First, disable Bluetooth when it's not needed. Bluetooth is a short range wireless technology found in many notebook computers, PDAs and in a majority of cell phones currently on the market. Unbeknownst to many people, Bluetooth stays on and broadcasts a signal even when it's not actively being used.
In fact, some people see significant increases in battery life after Bluetooth is disabled, as the technology is fairly very battery intensive.
Two, disable wireless networking when it's not needed. The wireless networking hardware found in many of today's notebook computers and PDAs waste a lot of battery power constantly searching for potential wireless networks to connect to.
Some notebook computers have a physical switch on the front or side of the computer that powers off the wireless networking hardware inside. Many notebooks also have an icon in the system tray near the system clock that can disable the wireless hardware with a click of the mouse.
Three, dim the LCD screen so it's not as bright. The brighter the screen is, the more battery power the device will consume. Luckily, most notebook computers dim the screen automatically when on battery power, but display settings can override that behavior, preventing the screen from dimming when AC power is unavailable.
Four, disable system sounds. Many cell phones, for example, play a sound every time a key is pressed or a picture is taken.
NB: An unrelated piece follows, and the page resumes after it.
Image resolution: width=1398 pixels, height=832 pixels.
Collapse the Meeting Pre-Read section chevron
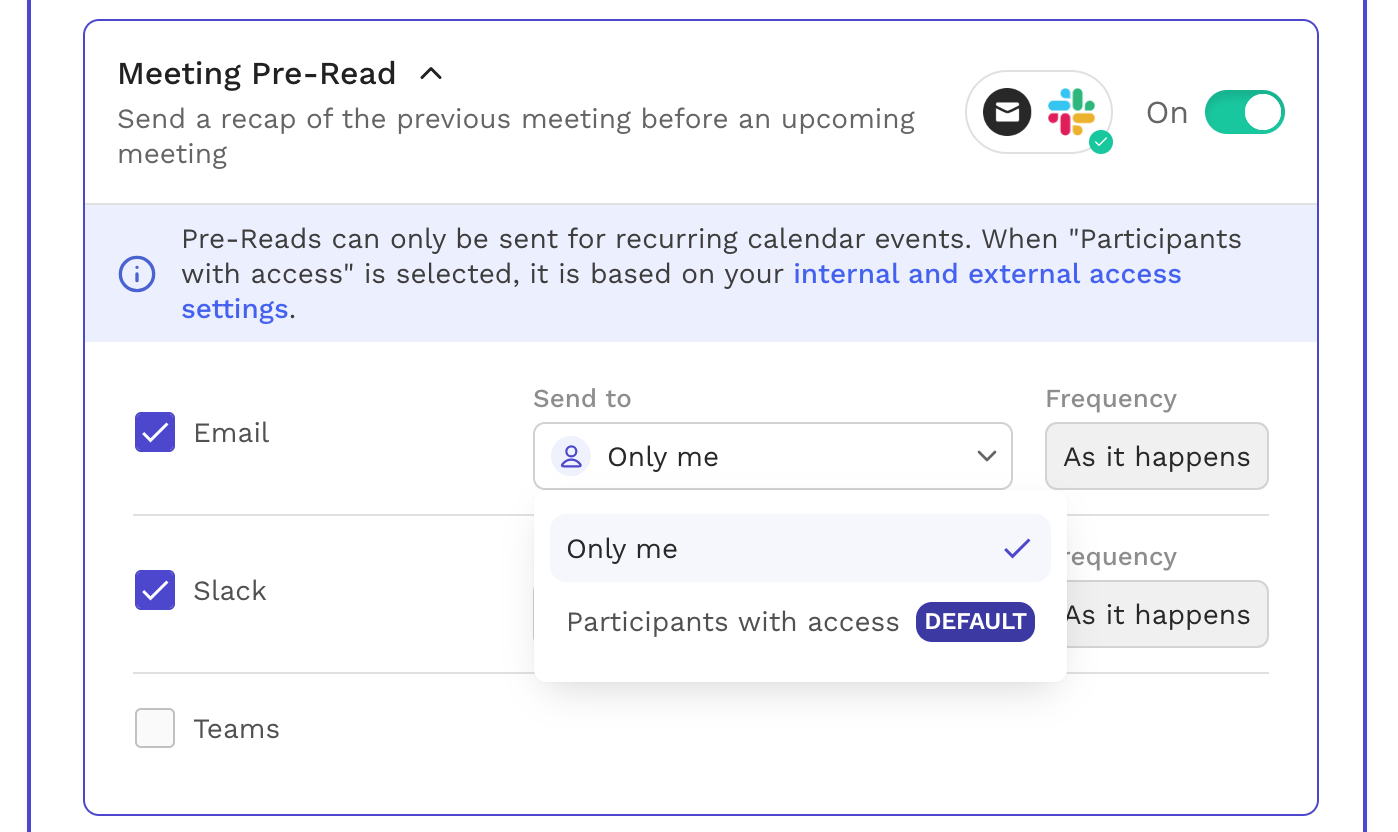tap(431, 73)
Five, if the digital device is a digital audio player, like an iPod or Zune, consider purchasing a model that does not use a magnetic hard drive for music storage. Unlike Flash based drives, magnetic hard drives have a number of moving parts, which translates to greater power usage, and thus, shorter battery life.
Unfortunately, nothing can store as much music as a magnetic hard drive. Players with flash drives are severely limited in storage capacity, but they do last significantly longer on battery before a recharge is needed.
Six, try to avoid using digital devices in extreme temperatures. Electronics don't operate as efficiently in really hot or really cold environments. That means shorter battery life.
Seven, turn off the GPS receiver in your cell phone when it's not being used to seek a location. Even if the GPS features are not in use, the phone will constantly attempt to find GPS satellite signals, which will put a severe drain on the battery.
So master your battery usage, and you'll find yourself charging your battery a lot less often.